Hohes Ansehen beim Volk
Auch viele Jahre nach ihrem Tod genoss sie hohes Ansehen in der Bevölkerung. Mit der Aufhebung des Ketzereiurteils 24 Jahre nach ihrer Hinrichtung wollte Karl VII. seine Beliebtheit beim Volk steigern. „Etwas in Vergessenheit geraten ist Johanna erst im 16. und 17. Jahrhundert“, so der Historiker. In Shakespeares Historiendrama „Heinrich der VI.“ fand sie dennoch Eingang.
Die Französische Revolution und Schiller
Neuerliche Bekanntheit erlangte Jeanne d’Arc durch Voltaires zynischen Epos „La pucelle“ von 1739, in dem der Dichter die katholische Kirche verhöhnt. „Eine ganz neue Dimension hat ihr Ruhm aber während der Französischen Revolution erreicht: das Bauernmädchen, das Frankreich rettet. Dieser Mythos hat gut zur linken Ideologie der Revolution gepasst“, sagt Lohrmann.
Zu weltweitem Ruhm verhalf Jeanne d’Arc schließlich Friedrich Schillers Werk „Die Jungfrau von Orleans“, das zu Lebzeiten des Schriftstellers eines seiner am häufigsten gespielten Dramen war. „Das Stück hat eine regelrechte Jeanne-d’Arc-Welle ausgelöst. In dem Drama geht es ja um Freiheit - dieses Thema hat den Puls der damaligen Zeit genau getroffen“, sagt Lohrmann.
Vielseitige Symbolfigur
Im 19. Jahrhundert wurde die Gestalt der Jeanne d’Arc zum französischen Nationalmythos erklärt. „Die verschiedensten politischen Strömungen und Institutionen fanden Gefallen an ihr: Die Kirche schätzte sie wegen ihrer Frömmigkeit, die liberalen Republikaner strichen ihren Mut gegenüber den Herrschenden hervor“, erklärt der Historiker.
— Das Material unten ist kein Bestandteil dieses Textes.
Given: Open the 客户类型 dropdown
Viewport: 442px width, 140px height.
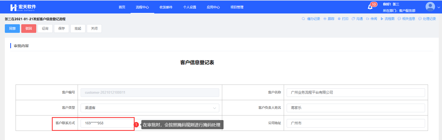Looking at the screenshot, I should pos(150,108).
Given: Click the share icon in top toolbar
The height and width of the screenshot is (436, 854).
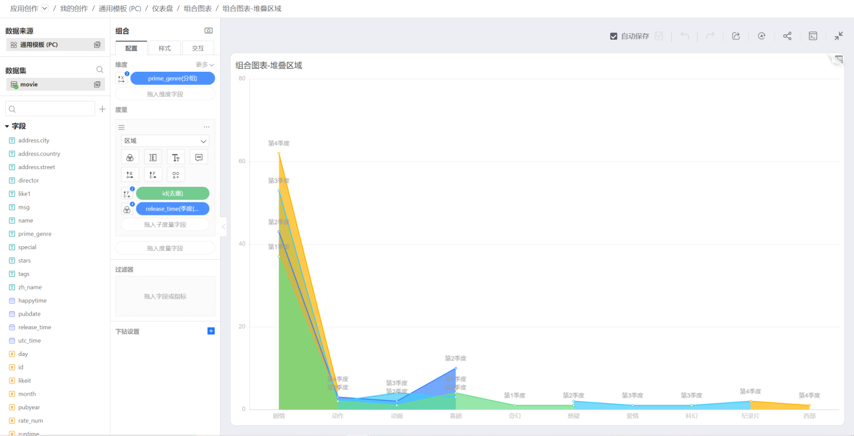Looking at the screenshot, I should click(x=787, y=36).
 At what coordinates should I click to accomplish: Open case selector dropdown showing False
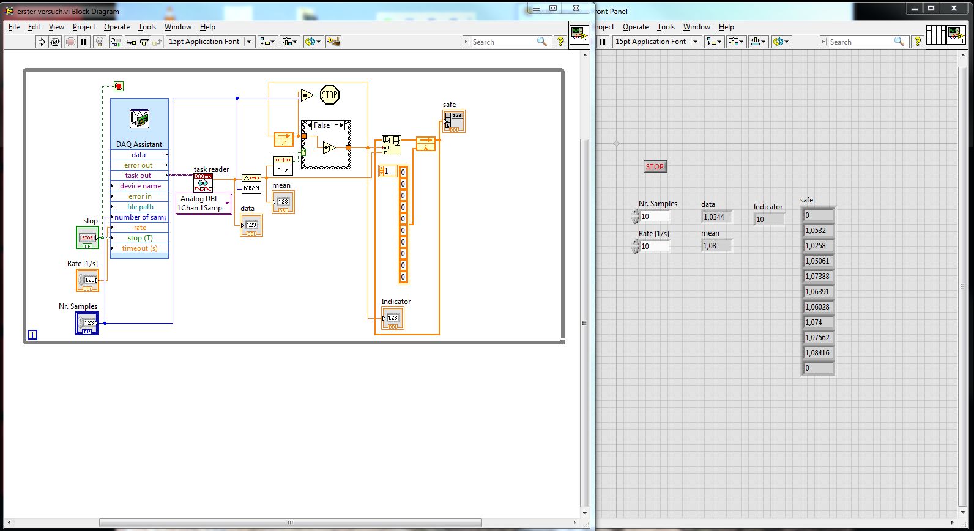[336, 125]
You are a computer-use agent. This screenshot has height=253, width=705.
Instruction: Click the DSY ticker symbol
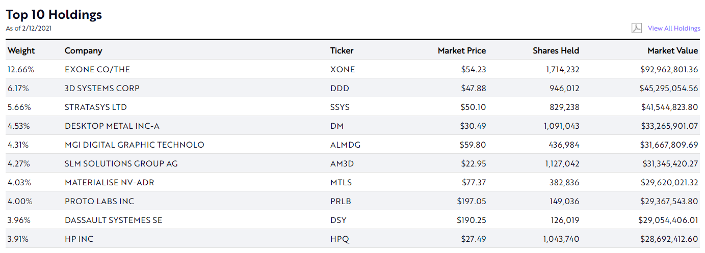(x=338, y=220)
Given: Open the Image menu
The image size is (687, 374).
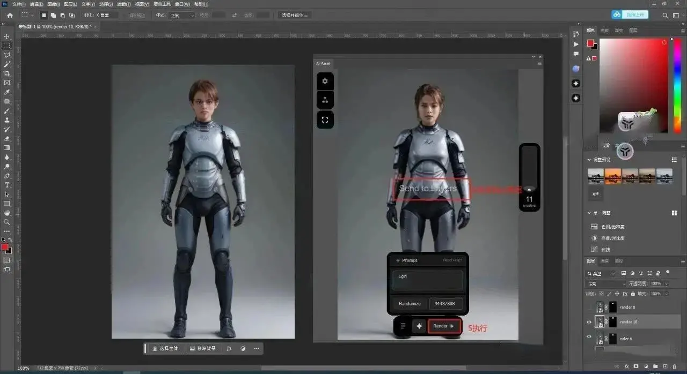Looking at the screenshot, I should [x=53, y=4].
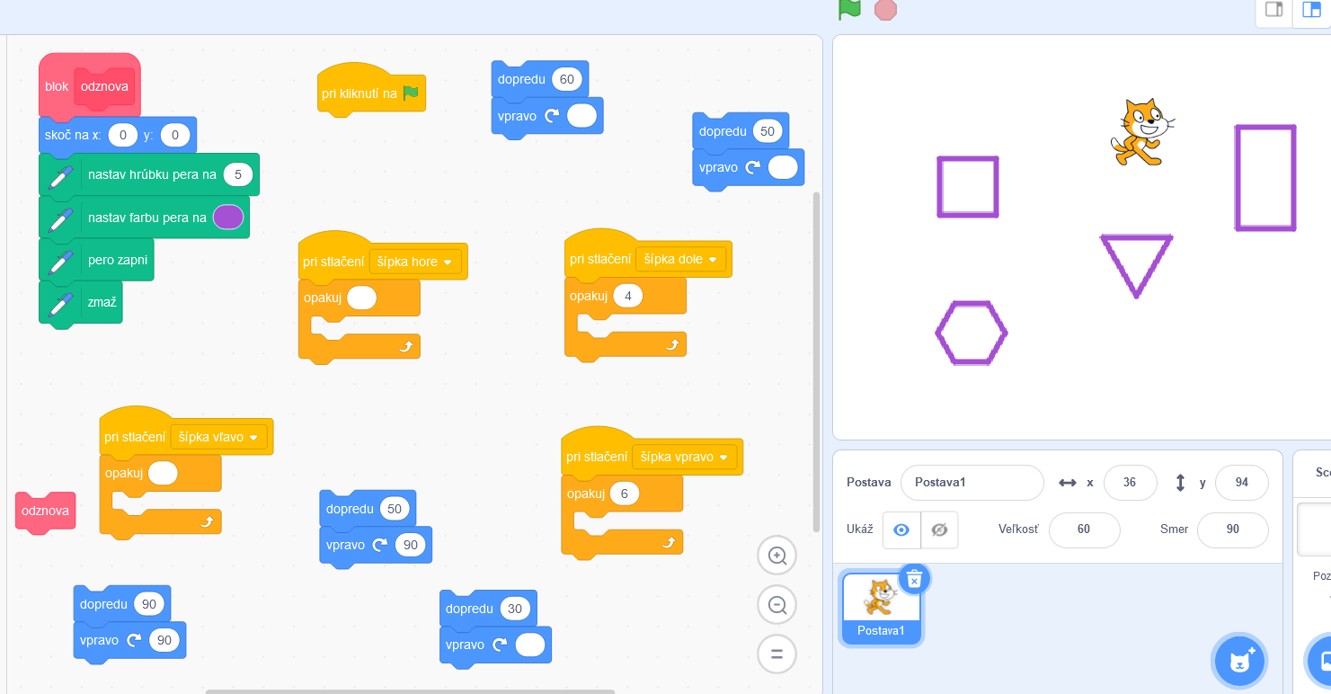Screen dimensions: 1331x694
Task: Zoom in on the code workspace
Action: [x=777, y=556]
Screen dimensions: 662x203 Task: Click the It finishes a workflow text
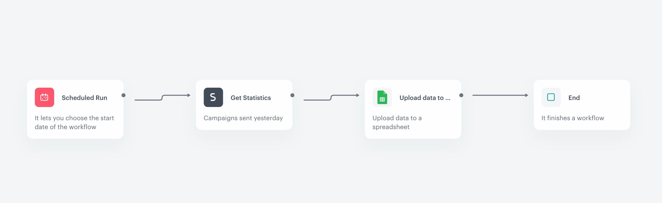point(573,118)
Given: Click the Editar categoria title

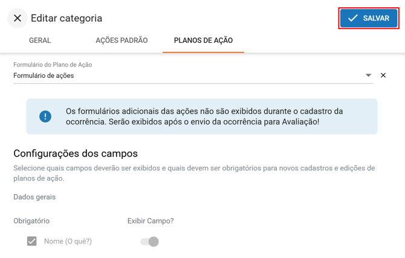Looking at the screenshot, I should (x=66, y=18).
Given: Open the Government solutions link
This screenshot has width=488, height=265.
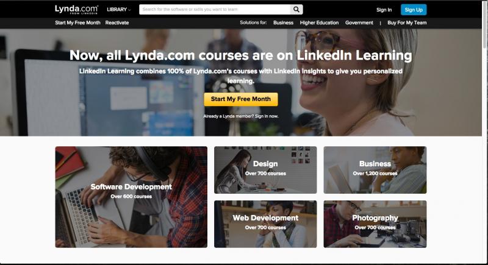Looking at the screenshot, I should 359,23.
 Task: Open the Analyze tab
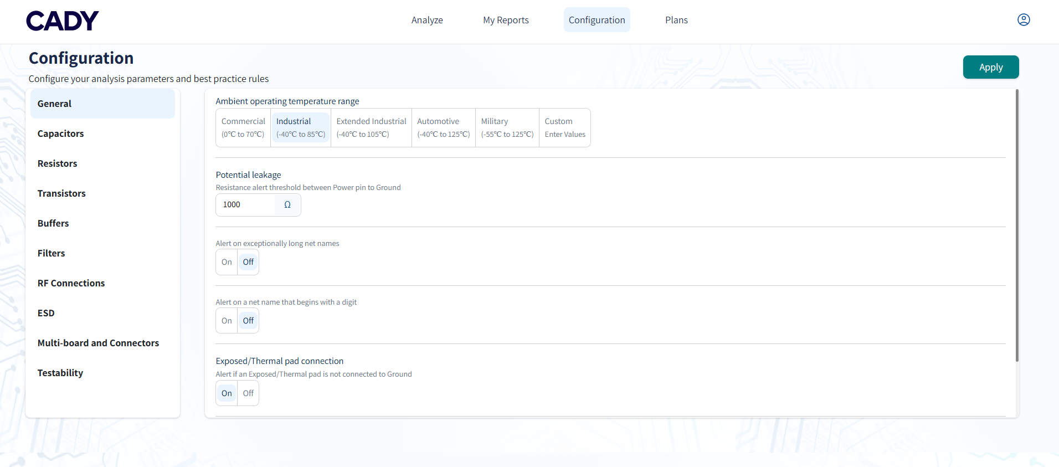click(427, 20)
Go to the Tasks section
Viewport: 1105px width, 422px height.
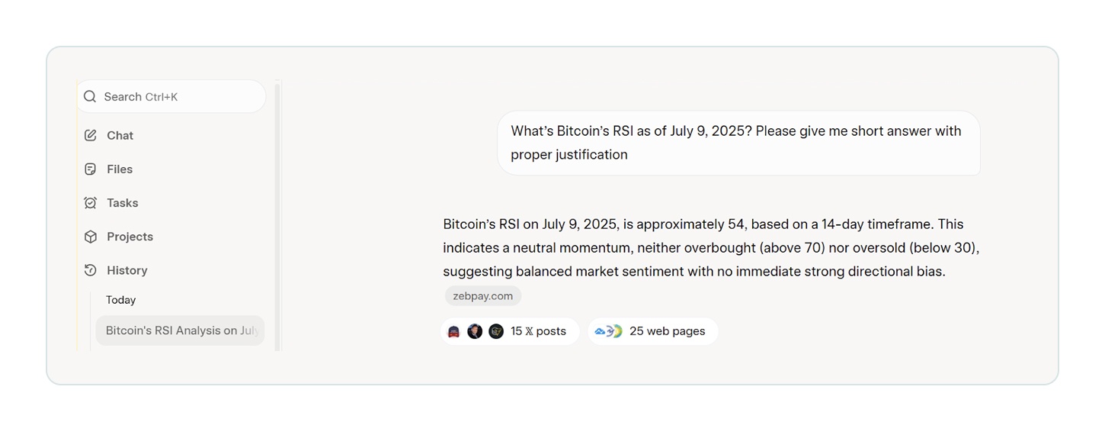coord(122,203)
Im Zweiten Weltkrieg galt sie als Symbolfigur für den Widerstand gegen die deutsche Besatzung.
Auch Brecht kam Anfang der 1920er Jahre nicht um Jeanne d’Arc herum. In „Die heilige Johanna der Schlachthöfe“ erzählt er die Geschichte der Johanna Dark, die als Aktivistin der Heilsarmee lernen muss, dass religiös motiviertes Mitleid nicht genügt, um das Schicksal der Arbeiter zum Besseren zu wenden.
Musikalisch oft gepriesen
Giuseppe Verdi und Pjotr Tschaikowski priesen in den Opern „Giovanna d’Arco“ von 1845 und „Orleanskaja Deva“ von 1881 die Jungfrau musikalisch. Auch zeitgenössische Musiker beschäftigten sich mit der historischen Gestalt: David Guetta veröffentlichte auf seinem Album „Pop Life“ im Jahr 2007 einen Titel mit dem Namen „Joan of Arc“, auch in Leonard Cohens Werk findet sich ein gleichnamiger Titel.
Heiligsprechung vor knapp 100 Jahren
Seit 1920 gilt sie als Heilige der katholischen und der anglikanischen Christen. Mehr als vierzig Jahre wurde auf ihre Heiligsprechung gepocht. Mit einem Reliquienfund auf dem Dachboden einer Apotheke in Paris 1867 wollte man diese vermutlich schon früher erreichen. Im Jahr 2007 entlarvten Forscher den Fund jedoch als Fälschung.
Und auch verschiedene politische Strömungen sind 600 Jahre nach ihrer Geburt vom Reiz der Jeanne d’Arc noch immer ergriffen: Für die extreme Rechte in Frankreich stellt sie heute eine Ikone im Kampf gegen Ausländer dar.